Step five: detect orphaned orders. The module checks for any open orders on the exchange that do not correspond to a known position in the local database. These orphans can result from orders placed just before a crash where the local record was not persisted. Orphaned orders are canceled automatically to prevent unexpected fills with no local state tracking.

Step six: publish recovery event. After reconciliation completes, the module publishes a recovery event on the event bus with counts: how many positions were reconciled, how many orders were canceled, how many bots were successfully restarted, and how many bots could not be recovered (requiring manual investigation). This event streams to the dashboard and to Telegram, giving the operator immediate visibility into the recovery outcome.

Why State Machines Matter

The state machine approach is more rigorous than the common alternative of simply checking whether a position is open or closed. Binary state (open versus closed) cannot represent the in-between states that exist during order execution. Without OPENING and CLOSING as explicit states, the system cannot distinguish between a position that is actively being opened (order submitted, fill pending) and a position that is confirmed open (fill received).

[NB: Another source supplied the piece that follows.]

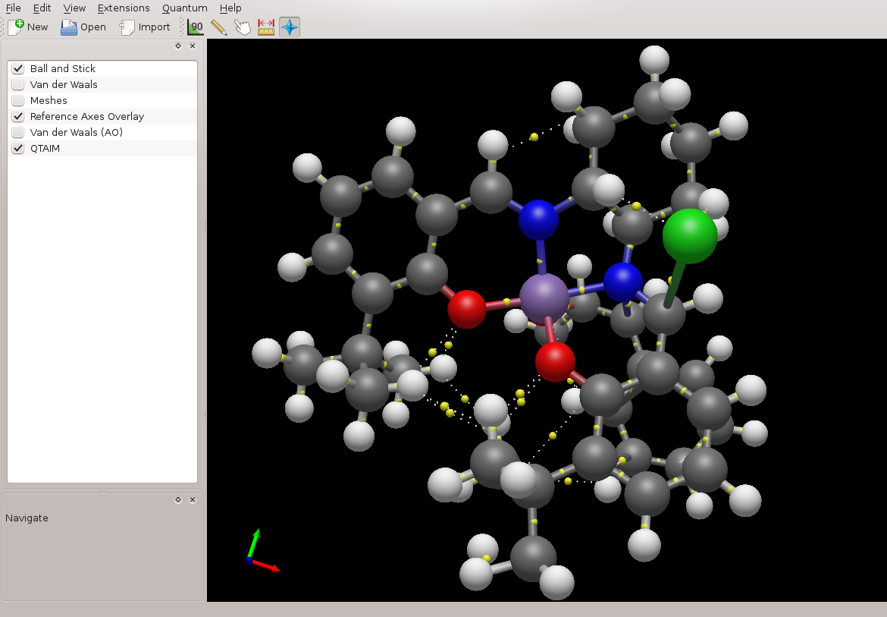The height and width of the screenshot is (617, 887).
Task: Click the green chlorine atom in the viewport
Action: pyautogui.click(x=690, y=235)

This distinction is critical for crash recovery. An OPENING position requires checking whether the order was filled. An OPEN position does not. A CLOSING position requires checking whether the exit order was filled. A CLOSED position does not. Without the intermediate states, the recovery protocol would need to check every position against the exchange, which is slower and more error-prone.

The state machine also prevents the bot from taking conflicting actions. If a position is in OPENING state, the bot does not generate new entry signals for that symbol. If a position is in CLOSING state, the bot does not generate new close signals. These guardrails prevent the accumulation of duplicate orders that occurs when a bot does not track in-flight order state.

Idempotent Operations

Every state transition in the system is designed to be idempotent: applying the same transition twice produces the same result as applying it once. If the fill notification arrives twice (which can happen with WebSocket reconnections), the second notification is detected as a duplicate and ignored. If the recovery protocol runs twice (for example, if the server restarts during recovery), the second run detects that positions have already been reconciled and takes no action.

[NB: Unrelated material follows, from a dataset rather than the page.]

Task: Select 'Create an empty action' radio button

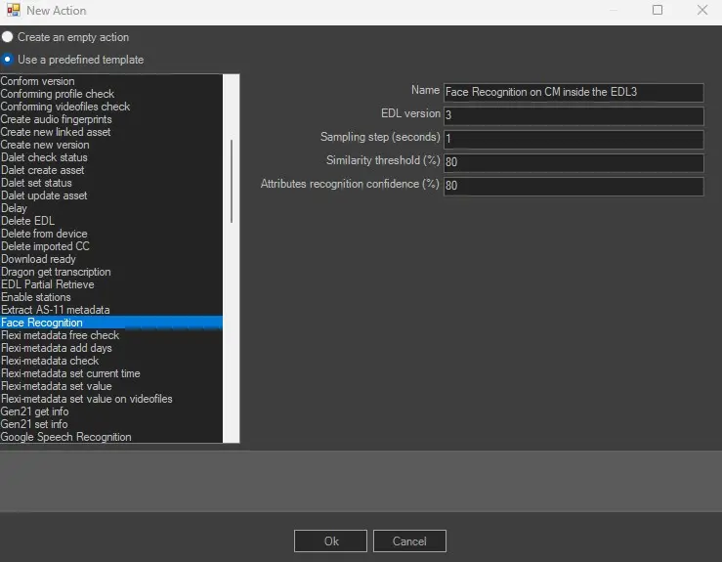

Idempotency is enforced through database constraints. Each fill record has a unique identifier from the exchange. Inserting a duplicate fill violates the unique constraint and is silently ignored. Each state transition is recorded with a timestamp. Applying a transition that has already been applied (same state, same timestamp) is a no-op.

Practical Considerations

The reconciliation protocol depends on the exchange API being available during recovery. If the server crashes and the exchange is also down, recovery must wait until the exchange API returns. Our startup sequence retries the exchange connection with exponential backoff (1 second, 2 seconds, 4 seconds, up to 60 seconds) before giving up and starting the server without recovered bots. Those bots remain in their crash state and are flagged for manual review.

The 24-hour lookback window for recent fills is a trade-off. A longer window catches fills from older pending orders but costs more API requests and processing time. A shorter window is faster but might miss fills from orders that took a long time to execute. Twenty-four hours covers virtually all realistic scenarios: an order placed before a crash that takes more than 24 hours to fill was likely a limit order in a very illiquid market, which is not a scenario we encounter with our current symbol universe.

The recovery module logs every action it takes at the INFO level with structured logging. After a crash, the operator can read the recovery log to understand exactly what happened: which positions were reconciled, which orders were canceled, and which bots were restarted. This audit trail is essential for maintaining confidence that the system's local state accurately reflects reality.